◆ Problem description
Wherever "will" appears in a line of the listing, that line should be returned.

◆ Supplied entries

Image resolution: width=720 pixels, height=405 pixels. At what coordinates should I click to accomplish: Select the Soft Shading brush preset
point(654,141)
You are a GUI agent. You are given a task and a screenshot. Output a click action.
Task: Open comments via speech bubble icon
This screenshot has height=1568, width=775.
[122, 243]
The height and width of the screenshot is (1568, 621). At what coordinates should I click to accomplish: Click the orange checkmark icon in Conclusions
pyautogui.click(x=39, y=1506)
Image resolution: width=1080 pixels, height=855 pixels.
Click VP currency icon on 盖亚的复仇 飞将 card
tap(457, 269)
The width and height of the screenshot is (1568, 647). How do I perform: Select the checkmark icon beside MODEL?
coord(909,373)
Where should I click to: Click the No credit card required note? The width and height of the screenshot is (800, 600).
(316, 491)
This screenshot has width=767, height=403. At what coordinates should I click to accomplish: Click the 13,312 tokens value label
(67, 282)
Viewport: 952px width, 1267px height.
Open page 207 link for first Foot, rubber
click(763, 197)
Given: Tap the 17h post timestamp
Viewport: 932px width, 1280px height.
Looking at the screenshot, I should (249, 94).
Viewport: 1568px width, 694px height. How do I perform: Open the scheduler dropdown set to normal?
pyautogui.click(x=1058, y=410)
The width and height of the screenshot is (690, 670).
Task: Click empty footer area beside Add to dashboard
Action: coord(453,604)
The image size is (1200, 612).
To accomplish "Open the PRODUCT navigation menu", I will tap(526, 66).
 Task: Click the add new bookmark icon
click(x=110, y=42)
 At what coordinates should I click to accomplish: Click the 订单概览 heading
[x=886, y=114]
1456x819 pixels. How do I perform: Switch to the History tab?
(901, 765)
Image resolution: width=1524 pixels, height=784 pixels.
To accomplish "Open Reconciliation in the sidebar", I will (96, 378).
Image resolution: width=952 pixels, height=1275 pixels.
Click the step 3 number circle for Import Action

◆ Answer box
To accomplish "Open the PRODUCT navigation menu", I will tap(526, 66).
To accomplish "Open Reconciliation in the sidebar", I will (96, 378).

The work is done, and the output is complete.